Little prosciutto and rosemary meatloaves

 


Little prosciutto and rosemary meatloaves with garlic mash

Ingredients (12)

1 bunch rosemary

3 garlic cloves, peeled

700g minced beef

1 red onion, finely chopped

1 egg

1/4 cup (25g) dry (packaged) breadcrumbs

2 tbsp peach chutney (or other good-quality fruit chutney)

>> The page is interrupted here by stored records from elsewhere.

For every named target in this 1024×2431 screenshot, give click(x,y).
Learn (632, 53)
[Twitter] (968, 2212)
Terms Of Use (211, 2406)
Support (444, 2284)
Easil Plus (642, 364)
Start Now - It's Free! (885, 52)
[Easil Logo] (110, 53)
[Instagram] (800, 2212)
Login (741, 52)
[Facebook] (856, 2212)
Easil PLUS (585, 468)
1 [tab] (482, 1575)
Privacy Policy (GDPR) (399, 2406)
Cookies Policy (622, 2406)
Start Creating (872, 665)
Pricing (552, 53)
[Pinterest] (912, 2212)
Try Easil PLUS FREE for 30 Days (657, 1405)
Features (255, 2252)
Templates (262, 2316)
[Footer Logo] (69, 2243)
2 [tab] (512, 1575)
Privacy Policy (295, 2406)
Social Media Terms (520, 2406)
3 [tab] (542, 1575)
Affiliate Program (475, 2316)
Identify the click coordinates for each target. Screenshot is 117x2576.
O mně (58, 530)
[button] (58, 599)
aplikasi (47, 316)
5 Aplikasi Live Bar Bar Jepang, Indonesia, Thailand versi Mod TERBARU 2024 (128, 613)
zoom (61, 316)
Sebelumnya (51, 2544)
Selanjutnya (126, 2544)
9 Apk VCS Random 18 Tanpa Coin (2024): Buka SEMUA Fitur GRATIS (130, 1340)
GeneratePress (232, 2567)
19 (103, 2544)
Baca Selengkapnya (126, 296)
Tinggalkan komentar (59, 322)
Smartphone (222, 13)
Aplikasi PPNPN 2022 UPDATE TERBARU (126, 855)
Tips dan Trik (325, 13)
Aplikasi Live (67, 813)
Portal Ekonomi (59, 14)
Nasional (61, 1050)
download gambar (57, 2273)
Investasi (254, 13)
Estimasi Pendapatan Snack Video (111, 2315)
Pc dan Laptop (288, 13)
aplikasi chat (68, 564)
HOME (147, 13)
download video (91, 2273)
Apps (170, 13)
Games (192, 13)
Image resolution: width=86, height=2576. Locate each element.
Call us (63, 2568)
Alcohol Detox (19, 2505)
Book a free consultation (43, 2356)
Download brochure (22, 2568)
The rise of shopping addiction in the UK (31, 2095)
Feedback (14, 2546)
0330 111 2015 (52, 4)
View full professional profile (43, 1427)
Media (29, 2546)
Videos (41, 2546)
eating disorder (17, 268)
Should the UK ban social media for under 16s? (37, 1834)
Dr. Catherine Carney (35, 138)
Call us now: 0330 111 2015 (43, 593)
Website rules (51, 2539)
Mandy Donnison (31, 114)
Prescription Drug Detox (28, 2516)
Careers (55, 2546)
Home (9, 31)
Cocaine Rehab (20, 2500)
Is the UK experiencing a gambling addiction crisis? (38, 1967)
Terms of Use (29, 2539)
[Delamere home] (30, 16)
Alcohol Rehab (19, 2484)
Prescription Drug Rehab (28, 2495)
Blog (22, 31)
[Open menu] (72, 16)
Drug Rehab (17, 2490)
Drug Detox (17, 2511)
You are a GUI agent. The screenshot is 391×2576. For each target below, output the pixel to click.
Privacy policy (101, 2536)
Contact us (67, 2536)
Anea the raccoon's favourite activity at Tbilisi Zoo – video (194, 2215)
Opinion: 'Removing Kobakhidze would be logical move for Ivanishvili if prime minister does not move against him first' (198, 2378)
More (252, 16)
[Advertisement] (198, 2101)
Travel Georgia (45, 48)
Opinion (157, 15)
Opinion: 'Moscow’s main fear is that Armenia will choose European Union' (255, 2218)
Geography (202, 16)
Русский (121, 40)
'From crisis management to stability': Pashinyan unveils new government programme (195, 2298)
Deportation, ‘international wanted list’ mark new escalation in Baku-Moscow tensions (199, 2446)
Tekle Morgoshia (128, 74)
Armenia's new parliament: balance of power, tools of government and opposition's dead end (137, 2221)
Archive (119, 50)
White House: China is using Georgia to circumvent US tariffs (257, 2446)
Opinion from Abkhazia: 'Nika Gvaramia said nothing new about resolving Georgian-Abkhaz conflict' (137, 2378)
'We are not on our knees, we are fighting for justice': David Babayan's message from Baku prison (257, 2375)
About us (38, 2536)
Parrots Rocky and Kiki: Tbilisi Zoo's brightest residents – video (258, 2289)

4 long slices (about 75g) prosciutto, halved lengthways

Olive oil, to drizzle

4 large (about 1kg) desiree potatoes, peeled, chopped

1/3 cup (80ml) cream

Steamed spinach, to serve

Method

Step 1

Preheat oven to 200°C. Reserve eight small sprigs of the rosemary. Finely chop remaining rosemary leaves to make 2 tablespoons. Finely chop 1 of the garlic cloves.

Step 2

Combine the chopped rosemary and garlic, beef, onion, egg, breadcrumbs and chutney in a medium bowl. Divide beef mixture evenly into 8 portions. Shape each portion into oval shapes. Wrap each portion with a slice of prosciutto, tucking in a reserved rosemary sprig on the top. Place meatloaves on a greased oven tray. Drizzle with a little olive oil and season with black pepper. Bake in preheated oven for 15 minutes or until cooked through when tested with a skewer.

Step 3

Meanwhile, cook the potato and remaining garlic in a medium saucepan of boiling water for 10 minutes or until tender. Drain well. Return to pan and use a potato masher or fork to mash until smooth. Add cream and stir to combine. Taste and season with salt and pepper.

Step 4

Place the meatloaves and garlic mash on serving plates. Serve immediately with steamed spinach, if desired.